Nothing amazing but in the benchmarks above this driver consistently scores about 1.8 to 2% better (graphics tests). I have re-run many times as the gap is small, but found it consistent.

Prior to this I was using 373.06. I have years of old test scores lol!

EVGA GTX 1080 FTW (Both out the box and OC speeds multi tested).
I know you may think these increases are too low to warrant attention, but the point is I'm happy to get a few, just a few extra fps in games.

Could be system specific, I don't know, but due to repeated re-runs, and playing games the difference is positive, all be it small.

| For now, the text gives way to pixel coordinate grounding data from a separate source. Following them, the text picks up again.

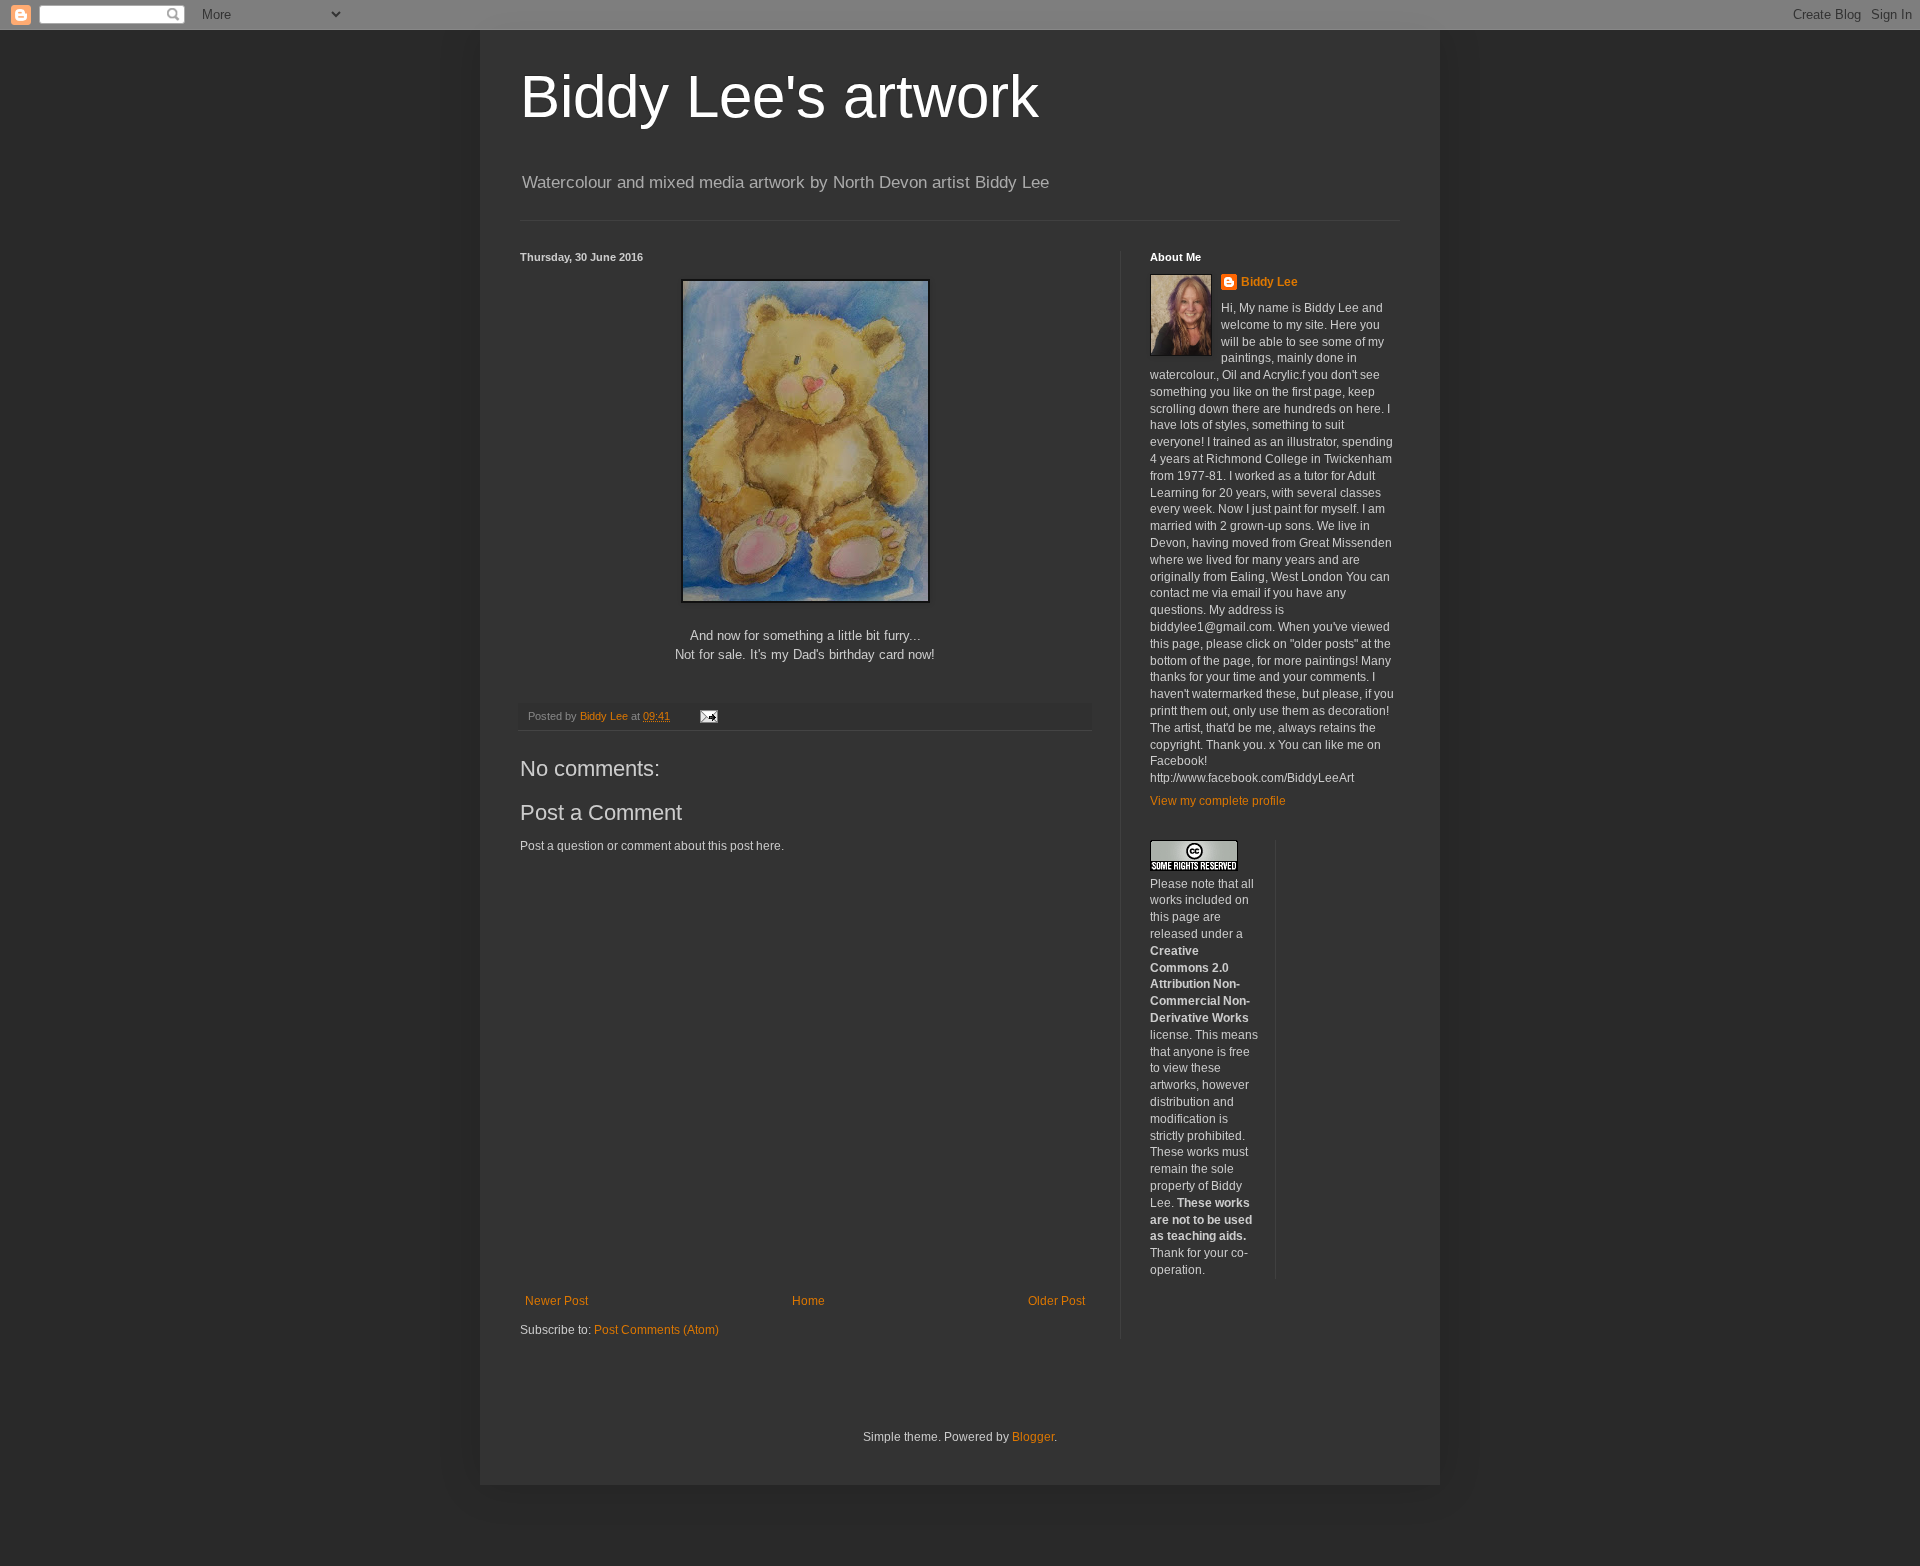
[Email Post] (708, 716)
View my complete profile (1218, 801)
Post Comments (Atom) (656, 1330)
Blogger (1033, 1437)
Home (808, 1301)
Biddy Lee (1269, 282)
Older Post (1056, 1301)
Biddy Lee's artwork (779, 96)
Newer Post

BTW - Deactivated all new "call home," tasks" via CCleaner. A total of five (nvupdatedaily/coreupdate, NvTmMon - 3 similar, and updater on logon).

I know two of them are needed if running for GFE, Shadow play or whatever, but my system is single gpu always clean install, always only physX and the driver itself.
NO negative side affects are many hours of PC use with all this crap disabled. Wouldn't mind if they announced it, and they are harmless, but just putting them there annoys me. Like MS loves to do.

Finally - Very good drivers (376.33) for me at least. (z77 based system. W10 64 anniversary, Pascal 1080)

EDIT: Verified Schd Tasks were disabled by using the Task Sheduler of windows 10, and checking
Task manager. Quite useful the little old free CCleaner!